Task requirements:
From the passage on bachelors in early America, list each kind of source the speaker says they drew on in the research.

━━ Selection

This is something I’ve learned in my years as a historian. If you have a great topic, that’s usually a bad idea to start researching with because I would do this. I have this great topic on bachelors in early America. It was pretty wide open when I started the research, but I would go to the archive. I went to a number of great archives on the East Coast.

I would go in and say, “Give me everything you have about bachelors,” and they would just look at me. They had an index for that. There was no finding aid for men, unmarried. That was very frustrating because other people did not have this problem. I then tried to think about, “How could I find unmarried men in the sources?” What I started with, which is where this all grew out of, was this reference to laws that I found in 11 of the 13 colonies.

There were laws that explicitly named unmarried men. I was fascinated about why these existed when they seem so contrary to our ideas of citizenship and relationship to the government from a 21st-century perspective. It’s like, “Where did these come from? What were they there for? Were they there to punish single men? Were they there for something else? Did they relate to one another? What were the effects of those?” Where I started was trying to understand these laws to build that out then because those laws are only going to give you one sense or piece of the information.

I then looked at the literature and did a lot of work with the ephemeral literature like pamphlets, broadsides, not novels, but the lighter stuff because there’s a lot of humorous stuff written about bachelors through the 17th and 18th centuries. There’s a lot in England, but some in the colonies. Finally, I tried looking at the lives of men. This was the hardest piece to get at. It was trying to get into some diaries of what are men writing about themselves, who were living through this experience, or even demographics, like what could we assess about a group of bachelors in the Colonial Period.

This takes years to get through all this stuff. In part, given what you were looking at these laws, can you give an example of one of those laws to give people a flavor?

There were a couple of famous ones. One is colonial New England. In the various colonies in the 17th century, New England had a law that a single person was not to live alone. They were to be attached to a household that was gender neutral. That was both men and women. It’s enforced somewhat, probably more informally enforced than it is formally enforced. That would be one.

━━━━
━━ Recorded data

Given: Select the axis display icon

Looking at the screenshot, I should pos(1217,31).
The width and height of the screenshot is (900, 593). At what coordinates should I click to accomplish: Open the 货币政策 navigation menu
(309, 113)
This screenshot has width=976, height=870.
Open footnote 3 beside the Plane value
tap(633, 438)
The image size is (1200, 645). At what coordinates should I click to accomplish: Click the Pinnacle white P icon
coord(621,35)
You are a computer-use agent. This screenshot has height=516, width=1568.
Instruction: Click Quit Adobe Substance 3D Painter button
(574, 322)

━━━━
━━ Recorded data

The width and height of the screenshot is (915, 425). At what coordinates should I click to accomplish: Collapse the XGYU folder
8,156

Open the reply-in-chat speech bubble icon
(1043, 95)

━━━━

Result of this exercise:
- Colonial laws that explicitly named unmarried men
- Ephemeral literature such as pamphlets and broadsides
- Diaries of men writing about themselves
- Demographics on bachelors in the Colonial Period